Intercenter Agreement in Reading Doppler Embolic Signals
A Multicenter International Study
Background and Purpose Different frequencies of asymptomatic Doppler embolic signals have been reported in studies. There has been concern that different criteria for identification may account for some of this variation. A previous reproducibility study between two centers found good agreement, but no studies among large numbers of centers have been performed. We performed an international reproducibility study among nine centers, each of which had published recent studies of embolic signal detection in peer-reviewed journals.
Methods Each center performed blinded analysis of a taped audio Doppler signal composed of transcranial Doppler middle cerebral artery recordings from 6 patients with symptomatic carotid artery stenosis. The exact time of any embolic signal was recorded. Six centers also measured the intensity increase of any embolic signals detected. Interobserver agreement was determined by a method based on the proportion of specific agreement.
Results Seven centers reported between 39 and 55 signals, but one center reported 142 embolic signals. The probability of agreement between observers was .678, which rose to .791 when the data from the highest reporting center were excluded. Introducing a decibel threshold resulted in a significant increase in the probability of agreement; a decibel threshold of >7 dB resulted in a probability of agreement of .902. Intensity measurements made by different centers were usually highly correlated, but this was not always the case, and 3 of the 15 correlations were not significant. The absolute values of the intensities measured varied between centers by as much as 40%.

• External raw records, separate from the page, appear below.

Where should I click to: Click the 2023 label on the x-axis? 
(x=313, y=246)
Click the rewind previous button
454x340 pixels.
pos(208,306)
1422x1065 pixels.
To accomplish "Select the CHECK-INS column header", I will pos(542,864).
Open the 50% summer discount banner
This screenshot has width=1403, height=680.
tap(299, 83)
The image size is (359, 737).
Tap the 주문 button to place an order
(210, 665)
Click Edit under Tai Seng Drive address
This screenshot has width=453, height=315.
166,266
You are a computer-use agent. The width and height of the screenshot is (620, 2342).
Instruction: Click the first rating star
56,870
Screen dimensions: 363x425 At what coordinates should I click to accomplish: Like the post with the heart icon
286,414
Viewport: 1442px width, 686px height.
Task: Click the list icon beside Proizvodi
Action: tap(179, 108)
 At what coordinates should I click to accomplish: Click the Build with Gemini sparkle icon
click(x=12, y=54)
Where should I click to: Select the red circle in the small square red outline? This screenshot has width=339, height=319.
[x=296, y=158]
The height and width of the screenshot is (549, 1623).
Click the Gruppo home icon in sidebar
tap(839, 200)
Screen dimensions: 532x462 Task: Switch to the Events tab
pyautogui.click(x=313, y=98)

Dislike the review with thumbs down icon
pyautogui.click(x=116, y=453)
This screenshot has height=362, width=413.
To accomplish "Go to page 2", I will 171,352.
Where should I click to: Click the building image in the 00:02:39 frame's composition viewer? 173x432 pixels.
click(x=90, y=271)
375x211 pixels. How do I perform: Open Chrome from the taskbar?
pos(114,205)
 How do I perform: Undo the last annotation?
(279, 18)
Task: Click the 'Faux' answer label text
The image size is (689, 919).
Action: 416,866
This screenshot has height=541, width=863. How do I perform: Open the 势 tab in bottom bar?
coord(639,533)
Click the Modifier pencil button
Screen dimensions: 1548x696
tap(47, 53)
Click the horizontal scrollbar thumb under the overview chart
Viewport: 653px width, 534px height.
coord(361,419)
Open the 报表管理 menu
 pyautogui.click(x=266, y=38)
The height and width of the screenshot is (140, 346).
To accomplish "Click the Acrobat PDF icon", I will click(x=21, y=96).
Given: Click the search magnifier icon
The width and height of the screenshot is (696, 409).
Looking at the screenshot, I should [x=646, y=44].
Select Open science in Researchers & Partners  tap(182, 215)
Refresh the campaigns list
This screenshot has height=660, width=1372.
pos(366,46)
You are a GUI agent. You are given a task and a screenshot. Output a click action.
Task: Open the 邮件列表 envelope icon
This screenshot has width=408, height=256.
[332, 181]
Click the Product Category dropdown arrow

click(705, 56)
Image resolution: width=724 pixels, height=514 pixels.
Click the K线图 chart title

Conclusions Although most centers report similar numbers of embolic signals, some use less specific criteria and report more events. The use of a decibel threshold improves reproducibility. However, intensity thresholds developed by one center cannot be directly transferred without validation to another center; differing methods of measurement are being used, and this results in different intensity values for the same embolic signals, even when the same equipment is used.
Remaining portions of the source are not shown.